Functional composition has stronger impact than species richness on carbon gain and allocation in experimental grasslands.

• Main Authors: Christiane Roscher, Stefan Karlowsky, Alexandru Milcu, Arthur Gessler, Dörte Bachmann, Annette Jesch, Markus Lange, Perla Mellado-Vázquez, Tanja Strecker, Damien Landais, Olivier Ravel, Nina Buchmann, Jacques Roy, Gerd Gleixner
• Format: Article
• Language: English
• Published: Public Library of Science (PLoS) 2019-01-01
• Series: PLoS ONE
• Online Access: https://doi.org/10.1371/journal.pone.0204715

Numerous experiments have shown positive diversity effects on plant productivity, but little is known about related processes of carbon gain and allocation.

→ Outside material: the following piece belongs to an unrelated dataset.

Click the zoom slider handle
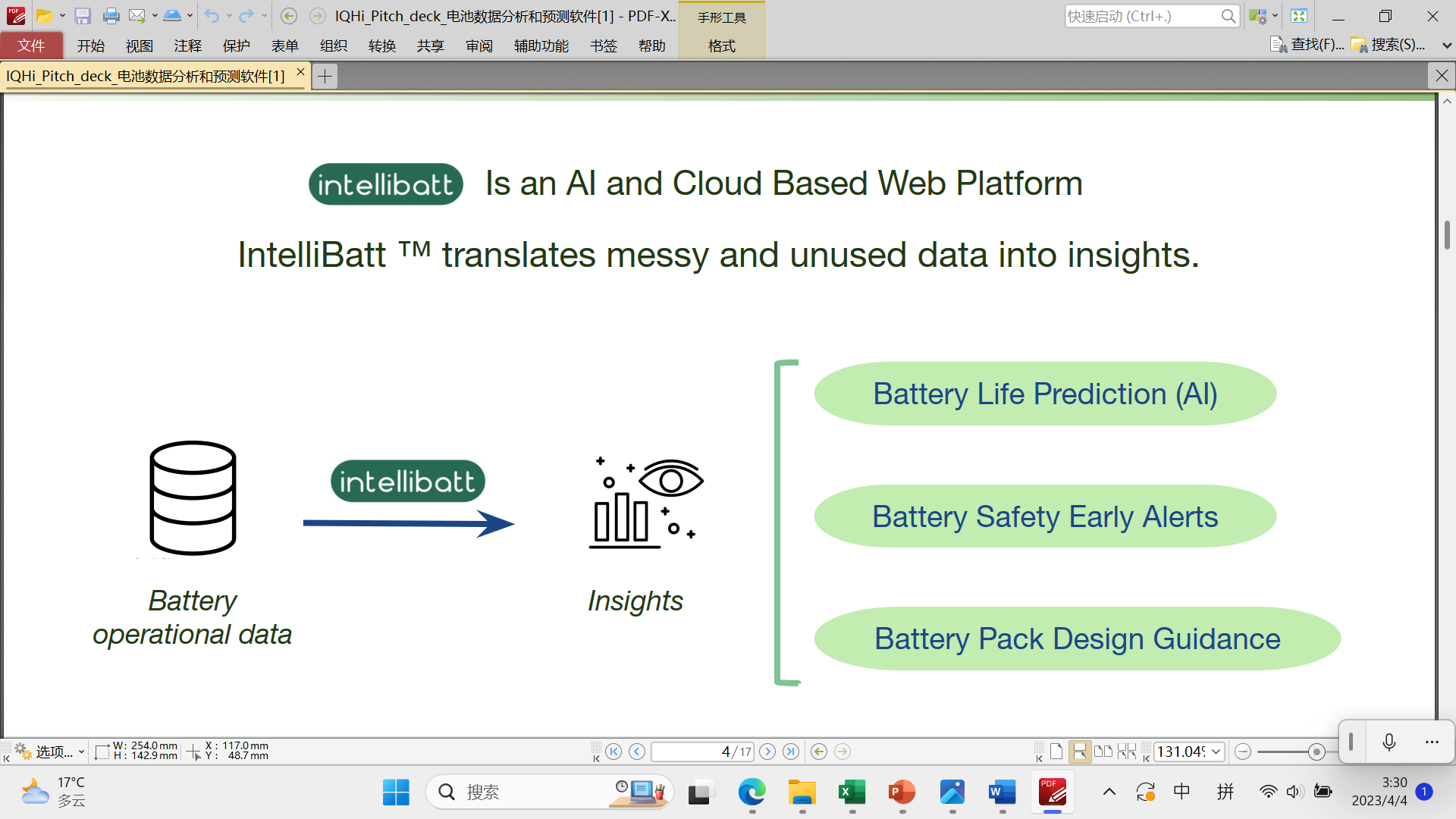The width and height of the screenshot is (1456, 819). [x=1316, y=752]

We investigated these processes in a controlled environment (Montpellier European Ecotron) applying a continuous 13CO2 label for three weeks to 12 soil-vegetation monoliths originating from a grassland biodiversity experiment (Jena Experiment) and representing two diversity levels (4 and 16 sown species). Plant species richness did not affect community- and species-level 13C abundances neither in total biomass nor in non-structural carbohydrates (NSC). Community-level 13C excess tended to be higher in the 16-species than in the 4-species mixtures. Community-level 13C excess was positively related to canopy leaf nitrogen (N), i.e. leaf N per unit soil surface. At the species level, shoot 13C abundances varied among plant functional groups and were larger in legumes and tall herbs than in grasses and small herbs, and correlated positively with traits as leaf N concentrations, stomatal conductance and shoot height. The 13C abundances in NSC were larger in transport sugars (sucrose, raffinose-family oligosaccharides) than in free glucose, fructose and compounds of the storage pool (starch) suggesting that newly assimilated carbon is to a small portion allocated to storage. Our results emphasize that the functional composition of communities is key in explaining carbon assimilation in grasslands.